Exercise tasks:
A – For each statement below, say yes or no to whether it agrees with the post about backing up packages, and quote the words of the post that settle it. (i) The writer found a way to get an installed package's dependencies after searching online. (ii) The file bluez-obexd_5.50-1+rpt1_armhf.deb is missing from the cache folder. (iii) The writer has managed to fix the sound problems.
B – Write out the lines of the listing between the line holding "Open Visibility Settings" and the line holding "Action: 457,25", inclusive.

Source document:
══════

As I can't seem to repair the sound problems I'm having I'm pretty much  
forced to reinstall everything from the ground up.   As such I'm also  
looking at how to backup packages I'm going to (re)install.  The problem  
with those is ofcourse their dependancies.

After a lot of googeling I stumbled over a way to get an installed packets  
dependancies:

apt-cache  
depends --recurse --no-recommends --no-suggests --no-conflicts --no-breaks --no-replaces  
 --no-enhances <your-package-here> | grep "^\w" | sort -u

The problem is that those are just the basic package names, while I need the  
filenames as present in the "/var/cache/apt/archives/" folder.  Some further  
searching gave me a way to get a filename from the package name:

apt-cache show <your-package-here> | grep Filename

The problem with this one is that although I get a filename, I sometimes  
can't find it back in the above mentioned folder

For instance, "apt-cache show blues  | grep Filename" returns two filenames,  
neither of which are in the cache: bluez_5.50-1+rpt1_armhf.deb and  
bluez_5.50-1+b12_armhf.deb.  However, bluez-obexd_5.50-1+rpt1_armhf.deb is  
(which is mentioned as a dependancy for "blueman").

══════

Entries for locating words and elements:
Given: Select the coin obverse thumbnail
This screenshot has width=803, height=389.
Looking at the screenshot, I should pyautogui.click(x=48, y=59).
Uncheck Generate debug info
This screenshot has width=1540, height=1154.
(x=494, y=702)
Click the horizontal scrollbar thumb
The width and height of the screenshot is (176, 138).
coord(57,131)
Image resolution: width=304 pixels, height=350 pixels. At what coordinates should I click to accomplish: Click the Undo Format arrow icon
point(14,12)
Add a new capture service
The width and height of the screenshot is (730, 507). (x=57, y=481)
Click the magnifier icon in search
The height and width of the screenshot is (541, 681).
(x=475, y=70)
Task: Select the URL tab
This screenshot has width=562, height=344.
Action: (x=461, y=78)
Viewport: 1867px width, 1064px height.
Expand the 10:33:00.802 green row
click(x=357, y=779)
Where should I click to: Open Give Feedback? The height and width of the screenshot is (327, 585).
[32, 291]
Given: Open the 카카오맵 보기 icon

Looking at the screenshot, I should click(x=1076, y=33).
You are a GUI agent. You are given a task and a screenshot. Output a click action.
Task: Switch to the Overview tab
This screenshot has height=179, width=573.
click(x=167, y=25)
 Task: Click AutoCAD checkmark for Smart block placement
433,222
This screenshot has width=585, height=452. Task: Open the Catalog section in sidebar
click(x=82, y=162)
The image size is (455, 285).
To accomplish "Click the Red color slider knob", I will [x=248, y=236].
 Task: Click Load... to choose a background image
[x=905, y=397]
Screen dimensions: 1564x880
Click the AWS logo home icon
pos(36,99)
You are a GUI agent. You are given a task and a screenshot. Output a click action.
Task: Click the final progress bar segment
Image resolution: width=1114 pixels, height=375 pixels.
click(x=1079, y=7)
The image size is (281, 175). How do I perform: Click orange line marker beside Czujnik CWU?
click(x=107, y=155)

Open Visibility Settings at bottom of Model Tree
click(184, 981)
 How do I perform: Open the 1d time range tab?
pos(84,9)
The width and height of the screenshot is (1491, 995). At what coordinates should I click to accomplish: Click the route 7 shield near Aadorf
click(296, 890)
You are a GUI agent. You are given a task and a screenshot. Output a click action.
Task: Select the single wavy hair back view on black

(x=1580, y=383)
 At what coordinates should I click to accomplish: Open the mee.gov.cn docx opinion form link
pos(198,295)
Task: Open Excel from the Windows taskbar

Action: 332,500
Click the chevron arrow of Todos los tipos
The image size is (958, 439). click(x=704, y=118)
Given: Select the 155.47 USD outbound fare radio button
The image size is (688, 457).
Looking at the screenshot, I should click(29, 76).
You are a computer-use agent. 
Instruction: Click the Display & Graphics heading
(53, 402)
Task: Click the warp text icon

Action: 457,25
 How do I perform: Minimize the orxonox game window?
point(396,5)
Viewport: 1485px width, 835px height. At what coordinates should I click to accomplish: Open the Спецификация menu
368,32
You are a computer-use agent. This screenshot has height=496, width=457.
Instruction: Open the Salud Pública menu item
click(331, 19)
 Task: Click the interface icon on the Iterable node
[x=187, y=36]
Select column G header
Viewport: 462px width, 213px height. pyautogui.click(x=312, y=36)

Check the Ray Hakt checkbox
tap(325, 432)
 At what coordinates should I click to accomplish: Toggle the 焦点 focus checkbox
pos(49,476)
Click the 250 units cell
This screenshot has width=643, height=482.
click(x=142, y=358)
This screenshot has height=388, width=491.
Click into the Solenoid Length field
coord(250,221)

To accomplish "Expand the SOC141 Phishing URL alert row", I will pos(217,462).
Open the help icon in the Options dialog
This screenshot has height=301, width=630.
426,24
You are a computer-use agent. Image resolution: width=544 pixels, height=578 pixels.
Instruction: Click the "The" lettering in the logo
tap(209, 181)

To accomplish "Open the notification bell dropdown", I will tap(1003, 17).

══════

Solutions per task:
A –
(i) Yes: "After a lot of googeling I stumbled over a way to get an installed packets dependancies"
(ii) No: "However, bluez-obexd_5.50-1+rpt1_armhf.deb is"
(iii) No: "As I can't seem to repair the sound problems I'm having"

B –
Open Visibility Settings at bottom of Model Tree
click(184, 981)
 How do I perform: Open the 1d time range tab?
pos(84,9)
The width and height of the screenshot is (1491, 995). At what coordinates should I click to accomplish: Click the route 7 shield near Aadorf
click(296, 890)
You are a GUI agent. You are given a task and a screenshot. Output a click action.
Task: Select the single wavy hair back view on black

(x=1580, y=383)
 At what coordinates should I click to accomplish: Open the mee.gov.cn docx opinion form link
pos(198,295)
Task: Open Excel from the Windows taskbar

Action: 332,500
Click the chevron arrow of Todos los tipos
The image size is (958, 439). click(x=704, y=118)
Given: Select the 155.47 USD outbound fare radio button
The image size is (688, 457).
Looking at the screenshot, I should click(29, 76).
You are a computer-use agent. 
Instruction: Click the Display & Graphics heading
(53, 402)
Task: Click the warp text icon

Action: 457,25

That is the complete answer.